Journals generally prefer to publish statistically significant results, so scientists have incentives to select ways of parsing and analyzing their data that produce a p-value under 0.05. That’s p-hacking.“It’s a great name—short, sweet, memorable, and just a little funny,” says Regina Nuzzo, a freelance science writer and senior advisor for statistics communication at the American Statistical Association.
P-hacking as a term came into use as psychology and some other fields of science were experiencing a kind of existential crisis. Seminal findings were failing to replicate. Absurd results (ESP is real!) were passing peer review at well-respected academic journals. Efforts were underway to test the literature for false positives and the results weren’t looking good. Researchers began to realize that the problem might be woven into some long-standing and basic research practices.

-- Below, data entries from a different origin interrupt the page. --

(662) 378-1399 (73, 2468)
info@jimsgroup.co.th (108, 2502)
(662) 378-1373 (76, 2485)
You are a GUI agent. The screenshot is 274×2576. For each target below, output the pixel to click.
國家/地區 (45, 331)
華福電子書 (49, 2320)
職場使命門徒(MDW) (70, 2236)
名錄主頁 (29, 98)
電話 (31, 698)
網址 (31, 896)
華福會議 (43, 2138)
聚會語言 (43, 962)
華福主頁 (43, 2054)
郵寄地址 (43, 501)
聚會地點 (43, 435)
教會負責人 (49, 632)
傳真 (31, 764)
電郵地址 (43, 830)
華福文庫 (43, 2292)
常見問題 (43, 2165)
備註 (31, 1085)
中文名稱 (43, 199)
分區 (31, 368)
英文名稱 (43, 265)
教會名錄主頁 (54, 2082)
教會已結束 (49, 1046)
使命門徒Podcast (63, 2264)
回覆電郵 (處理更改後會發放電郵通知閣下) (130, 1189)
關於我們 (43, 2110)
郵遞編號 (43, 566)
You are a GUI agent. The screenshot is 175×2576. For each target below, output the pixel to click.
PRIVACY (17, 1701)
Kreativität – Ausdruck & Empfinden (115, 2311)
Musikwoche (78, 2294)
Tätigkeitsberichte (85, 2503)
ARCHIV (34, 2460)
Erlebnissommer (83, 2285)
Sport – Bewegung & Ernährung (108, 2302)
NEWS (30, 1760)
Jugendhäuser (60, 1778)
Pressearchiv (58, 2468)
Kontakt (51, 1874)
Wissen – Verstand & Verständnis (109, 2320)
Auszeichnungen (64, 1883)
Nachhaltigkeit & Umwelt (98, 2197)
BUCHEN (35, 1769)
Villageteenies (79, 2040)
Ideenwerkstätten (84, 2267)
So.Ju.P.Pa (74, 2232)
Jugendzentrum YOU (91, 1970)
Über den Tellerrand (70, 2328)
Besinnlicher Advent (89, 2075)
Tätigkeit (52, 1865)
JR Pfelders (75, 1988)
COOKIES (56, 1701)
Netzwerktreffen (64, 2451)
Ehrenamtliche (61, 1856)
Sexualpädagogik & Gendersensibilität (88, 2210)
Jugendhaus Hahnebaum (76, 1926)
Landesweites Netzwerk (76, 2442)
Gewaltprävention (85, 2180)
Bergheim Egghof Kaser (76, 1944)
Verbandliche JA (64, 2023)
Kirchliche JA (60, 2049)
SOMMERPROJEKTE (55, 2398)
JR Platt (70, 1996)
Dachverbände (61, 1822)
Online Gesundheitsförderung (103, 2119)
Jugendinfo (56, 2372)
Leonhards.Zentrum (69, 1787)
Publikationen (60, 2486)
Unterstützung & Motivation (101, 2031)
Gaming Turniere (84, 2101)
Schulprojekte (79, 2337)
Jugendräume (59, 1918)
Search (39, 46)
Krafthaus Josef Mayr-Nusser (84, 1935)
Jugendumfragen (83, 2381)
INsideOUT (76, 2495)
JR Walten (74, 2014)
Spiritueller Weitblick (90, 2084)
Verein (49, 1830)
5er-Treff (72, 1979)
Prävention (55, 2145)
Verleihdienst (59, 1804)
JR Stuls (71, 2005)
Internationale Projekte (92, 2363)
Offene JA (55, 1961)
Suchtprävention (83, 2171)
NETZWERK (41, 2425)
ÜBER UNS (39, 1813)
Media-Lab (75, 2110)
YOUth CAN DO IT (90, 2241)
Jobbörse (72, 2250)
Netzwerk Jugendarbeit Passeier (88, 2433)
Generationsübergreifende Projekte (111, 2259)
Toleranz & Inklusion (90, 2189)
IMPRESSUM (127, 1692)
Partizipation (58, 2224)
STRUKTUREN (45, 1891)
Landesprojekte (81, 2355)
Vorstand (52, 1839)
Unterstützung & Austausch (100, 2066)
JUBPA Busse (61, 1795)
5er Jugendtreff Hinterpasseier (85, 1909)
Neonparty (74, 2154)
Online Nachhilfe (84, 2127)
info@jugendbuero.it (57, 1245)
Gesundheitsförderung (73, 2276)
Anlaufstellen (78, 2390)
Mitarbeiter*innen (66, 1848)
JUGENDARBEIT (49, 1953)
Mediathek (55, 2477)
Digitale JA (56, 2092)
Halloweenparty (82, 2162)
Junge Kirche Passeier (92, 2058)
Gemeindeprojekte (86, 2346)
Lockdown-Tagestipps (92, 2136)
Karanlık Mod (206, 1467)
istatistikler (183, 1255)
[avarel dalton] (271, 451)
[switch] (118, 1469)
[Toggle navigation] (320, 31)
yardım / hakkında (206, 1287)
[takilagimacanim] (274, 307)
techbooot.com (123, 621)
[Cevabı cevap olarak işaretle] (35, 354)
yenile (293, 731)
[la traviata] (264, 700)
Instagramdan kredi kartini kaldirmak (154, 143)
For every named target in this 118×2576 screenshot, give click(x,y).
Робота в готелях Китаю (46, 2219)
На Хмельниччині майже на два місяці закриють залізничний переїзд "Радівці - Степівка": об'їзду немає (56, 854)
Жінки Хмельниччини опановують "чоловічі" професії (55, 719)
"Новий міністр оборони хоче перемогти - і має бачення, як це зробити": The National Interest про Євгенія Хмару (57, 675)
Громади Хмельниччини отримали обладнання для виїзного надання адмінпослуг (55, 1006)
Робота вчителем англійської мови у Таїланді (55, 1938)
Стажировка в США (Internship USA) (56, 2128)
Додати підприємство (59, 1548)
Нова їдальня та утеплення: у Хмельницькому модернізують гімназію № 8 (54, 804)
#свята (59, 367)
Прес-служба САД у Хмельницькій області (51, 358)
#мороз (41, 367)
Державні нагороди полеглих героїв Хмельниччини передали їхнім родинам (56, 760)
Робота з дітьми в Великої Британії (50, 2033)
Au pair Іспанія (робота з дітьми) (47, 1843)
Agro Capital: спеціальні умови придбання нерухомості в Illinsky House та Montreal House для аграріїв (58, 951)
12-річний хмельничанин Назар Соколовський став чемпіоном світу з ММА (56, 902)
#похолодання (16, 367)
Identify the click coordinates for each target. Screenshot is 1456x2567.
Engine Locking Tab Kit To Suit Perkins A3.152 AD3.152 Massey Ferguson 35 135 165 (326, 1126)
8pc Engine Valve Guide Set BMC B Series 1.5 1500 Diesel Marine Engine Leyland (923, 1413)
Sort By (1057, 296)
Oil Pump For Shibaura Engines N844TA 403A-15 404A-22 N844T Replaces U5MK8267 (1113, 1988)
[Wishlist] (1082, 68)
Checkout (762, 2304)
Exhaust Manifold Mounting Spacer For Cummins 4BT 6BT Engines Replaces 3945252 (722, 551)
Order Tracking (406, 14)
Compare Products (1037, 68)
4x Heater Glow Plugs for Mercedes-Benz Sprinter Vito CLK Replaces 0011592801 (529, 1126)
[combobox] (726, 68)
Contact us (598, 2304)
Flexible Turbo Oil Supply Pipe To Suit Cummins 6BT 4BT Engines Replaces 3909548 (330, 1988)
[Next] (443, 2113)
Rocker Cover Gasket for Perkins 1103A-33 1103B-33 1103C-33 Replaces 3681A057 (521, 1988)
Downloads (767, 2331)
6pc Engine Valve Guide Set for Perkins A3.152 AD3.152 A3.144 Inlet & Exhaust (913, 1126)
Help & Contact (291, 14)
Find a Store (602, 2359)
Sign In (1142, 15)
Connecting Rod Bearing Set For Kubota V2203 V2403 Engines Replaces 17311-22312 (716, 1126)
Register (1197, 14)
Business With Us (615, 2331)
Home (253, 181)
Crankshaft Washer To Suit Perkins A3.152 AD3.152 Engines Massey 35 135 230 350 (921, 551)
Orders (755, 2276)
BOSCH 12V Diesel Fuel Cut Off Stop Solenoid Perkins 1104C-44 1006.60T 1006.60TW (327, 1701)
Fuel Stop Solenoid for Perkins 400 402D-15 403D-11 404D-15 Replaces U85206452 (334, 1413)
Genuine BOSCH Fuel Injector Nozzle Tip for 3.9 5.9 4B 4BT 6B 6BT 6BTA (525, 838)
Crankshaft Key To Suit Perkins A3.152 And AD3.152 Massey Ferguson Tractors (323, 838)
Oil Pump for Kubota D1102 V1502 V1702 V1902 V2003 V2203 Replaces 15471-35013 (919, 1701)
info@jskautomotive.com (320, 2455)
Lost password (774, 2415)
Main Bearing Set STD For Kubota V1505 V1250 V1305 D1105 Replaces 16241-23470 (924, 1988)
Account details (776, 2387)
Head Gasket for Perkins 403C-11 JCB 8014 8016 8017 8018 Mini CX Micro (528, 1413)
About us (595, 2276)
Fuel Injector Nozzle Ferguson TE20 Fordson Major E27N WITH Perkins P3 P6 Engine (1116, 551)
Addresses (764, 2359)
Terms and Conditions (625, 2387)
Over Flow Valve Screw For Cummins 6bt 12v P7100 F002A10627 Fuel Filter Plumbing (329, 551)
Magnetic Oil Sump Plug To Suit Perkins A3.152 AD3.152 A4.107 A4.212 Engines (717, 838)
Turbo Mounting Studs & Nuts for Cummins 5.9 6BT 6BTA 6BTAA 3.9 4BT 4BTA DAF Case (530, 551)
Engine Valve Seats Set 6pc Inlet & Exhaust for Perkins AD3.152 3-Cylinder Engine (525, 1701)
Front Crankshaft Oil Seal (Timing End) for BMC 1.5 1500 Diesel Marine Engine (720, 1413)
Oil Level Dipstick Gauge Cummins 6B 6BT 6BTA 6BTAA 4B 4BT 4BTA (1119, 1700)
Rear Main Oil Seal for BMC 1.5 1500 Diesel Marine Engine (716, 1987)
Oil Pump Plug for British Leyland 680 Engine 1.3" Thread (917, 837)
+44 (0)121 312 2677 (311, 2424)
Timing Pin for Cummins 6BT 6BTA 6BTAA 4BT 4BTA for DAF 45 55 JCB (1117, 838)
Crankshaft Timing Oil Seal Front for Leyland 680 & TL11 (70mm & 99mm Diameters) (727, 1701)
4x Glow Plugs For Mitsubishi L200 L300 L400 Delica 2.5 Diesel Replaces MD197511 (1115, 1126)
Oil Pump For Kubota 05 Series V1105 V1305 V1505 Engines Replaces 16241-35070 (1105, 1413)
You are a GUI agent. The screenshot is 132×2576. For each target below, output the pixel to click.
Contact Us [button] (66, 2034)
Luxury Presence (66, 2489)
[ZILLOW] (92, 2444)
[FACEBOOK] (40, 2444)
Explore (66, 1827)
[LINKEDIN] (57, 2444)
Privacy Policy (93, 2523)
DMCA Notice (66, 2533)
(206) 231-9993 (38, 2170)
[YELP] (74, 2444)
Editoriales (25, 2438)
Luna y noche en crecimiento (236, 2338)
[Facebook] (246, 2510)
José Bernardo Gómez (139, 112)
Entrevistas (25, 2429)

Psychologists Uri Simonsohn, Joseph Simmons, and Leif Nelson elegantly demonstrated the problem in what is now a classic paper. “False-Positive Psychology,” published in 2011, used well-accepted methods in the field to show that the act of listening to the Beatles song “When I’m Sixty-Four” could take a year and a half off someone’s age. It all started over dinner at a conference where a group of researchers was discussing some findings they found difficult to believe. Afterward, Simonsohn, Simmons, and Nelson decided to see how easy it would be to reverse-engineer an impossible result with a p-value of less than 0.05. “We started brainstorming—if we wanted to show an effect that isn’t true, how would you run a study to get that result without faking anything?” Simonsohn told me.